*Task statement*
Would you transcribe only the lines from the one holding "Instruction: Click the Client monitor icon" through the end of the material, exactly, without any pictures?

*Input material*
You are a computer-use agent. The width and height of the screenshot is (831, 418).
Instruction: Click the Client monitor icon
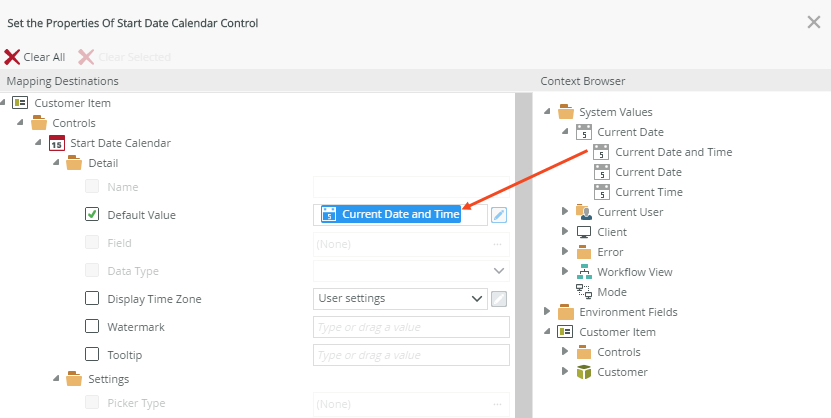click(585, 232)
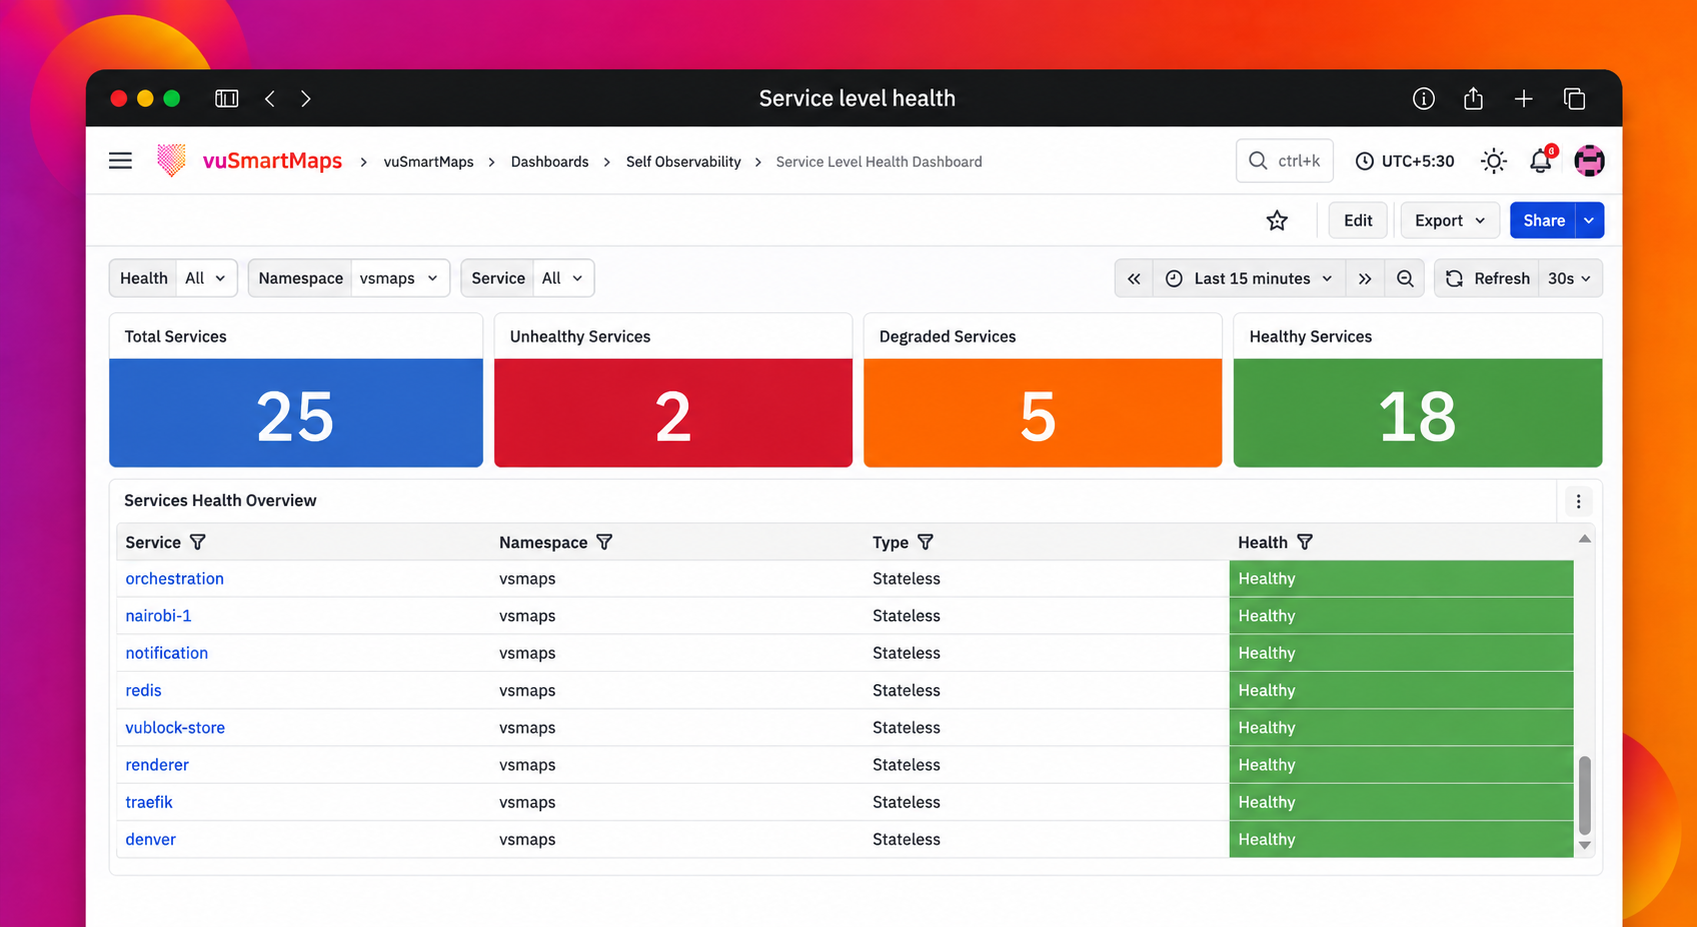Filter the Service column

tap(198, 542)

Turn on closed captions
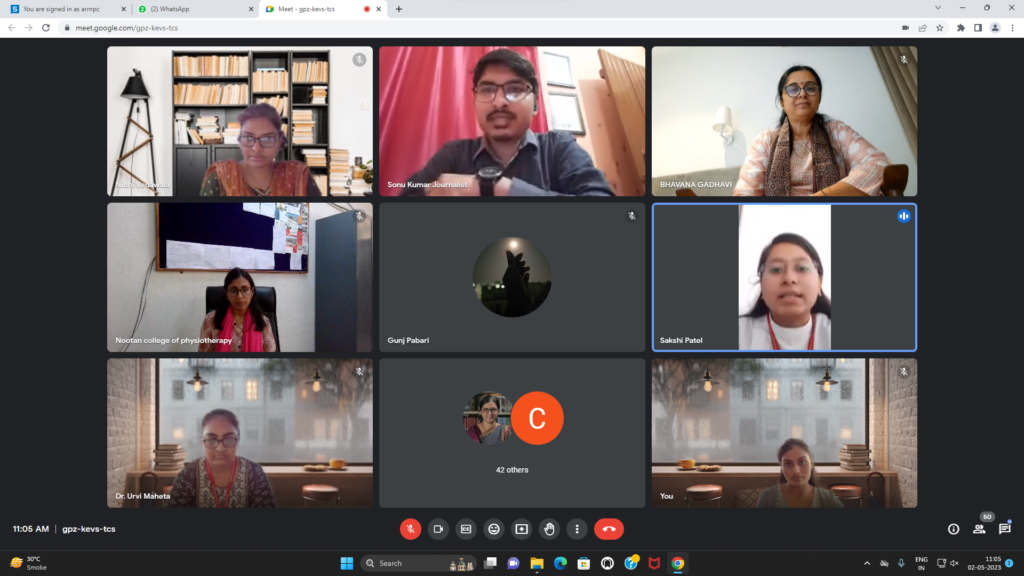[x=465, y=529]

*Answer space*
Instruction: Click the Client monitor icon
click(585, 232)
Filter the Service column

tap(198, 542)

Turn on closed captions
[x=465, y=529]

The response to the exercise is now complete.